Annuity Owned by Trust: The state Medicaid agency determined that the assets in an irrevocable income-only trust were ‘countable’ because the trustee possessed the ability to purchase an annuity with trust assets. The Agency reasoned that the trustee would then be allowed to distribute trust principal to the beneficiary. The court held the Agency’s analysis to be incorrect. “Out of each annuity payment, only the investment income portion would be available for distribution to the grantor from the trust; that portion of each payment representing a return of capital would be required by the trust instrument to be retained in the trust. The income portion available for distribution in such circumstances would be no different in character than interest earned on a certificate of deposit…In all events, the trust principal is preserved in trust, and is not available for distribution to the grantor under the governing provisions of the trust.” Heyn v. Director of the Office of Medicaid, 48 N.E.2d 480, Massachusetts Court of Appeals (2016.)

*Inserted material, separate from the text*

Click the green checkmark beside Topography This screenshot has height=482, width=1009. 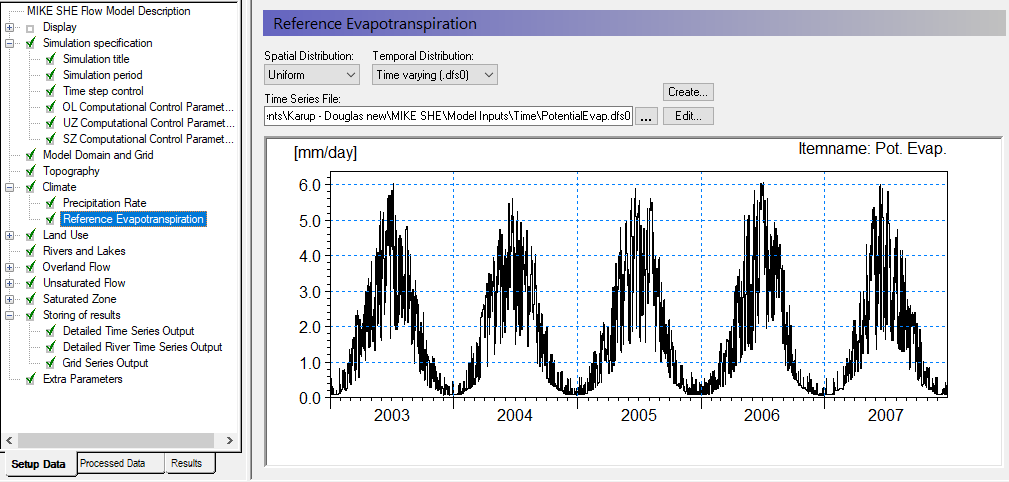tap(30, 171)
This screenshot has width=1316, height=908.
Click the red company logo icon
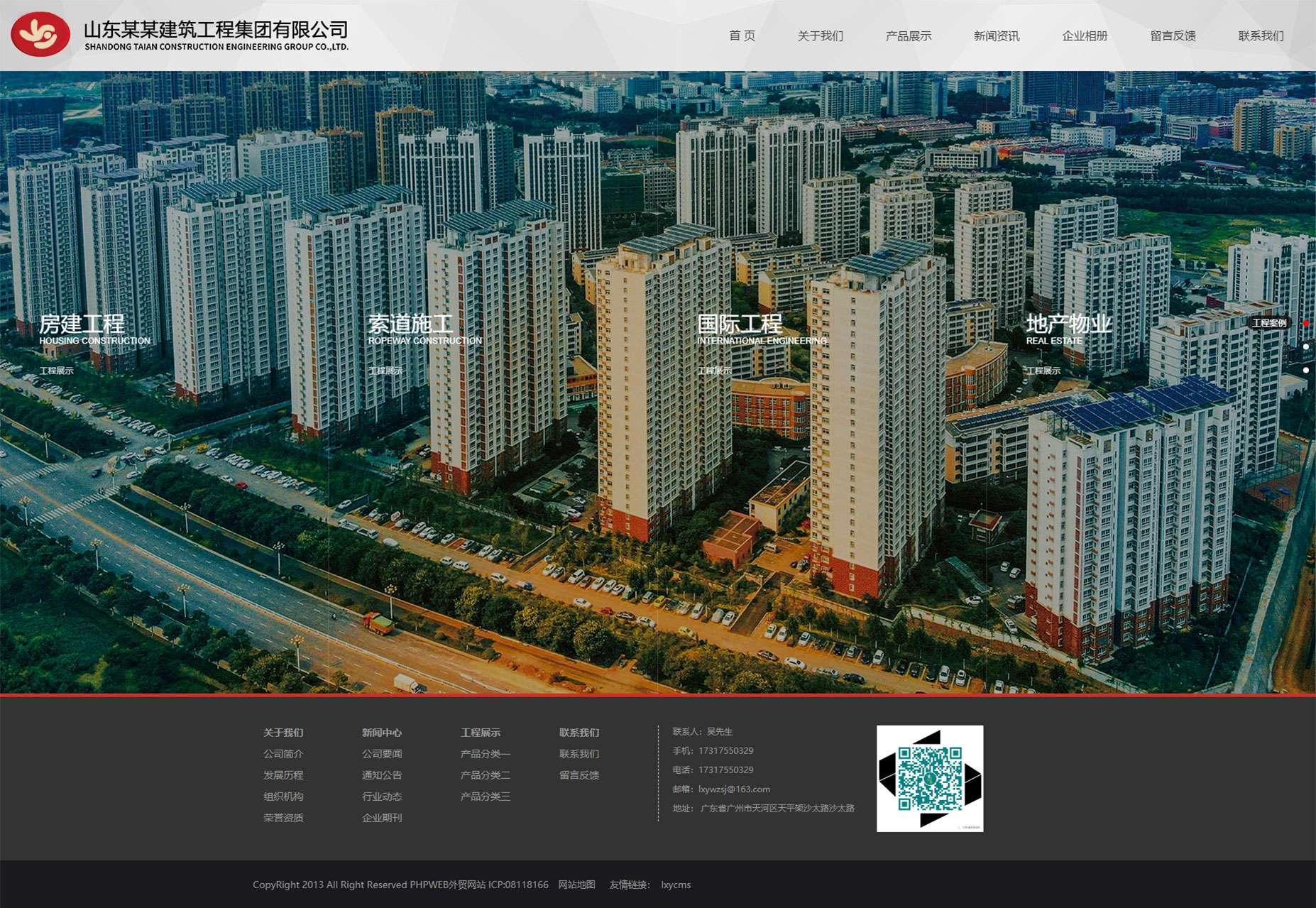tap(40, 34)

Conclusion: The common law principles of self-settled trusts, the concepts of limited powers of appointment, etc. are frequently encountered in reading court decisions where a trust either frustrates an application for Medicaid benefits, or other trust provisions are ignored when determining Medicaid eligibility. Asset protection concepts are sometimes cited by courts, and in other situations, they are ignored. The point is that trusts created to enable the settlor to later file for Medicaid benefits are often problematic and close attention will be given to the various trust provisions with the focus on whether any of the trust assets will be ‘available’ to the settlor who earlier created and funded the trust.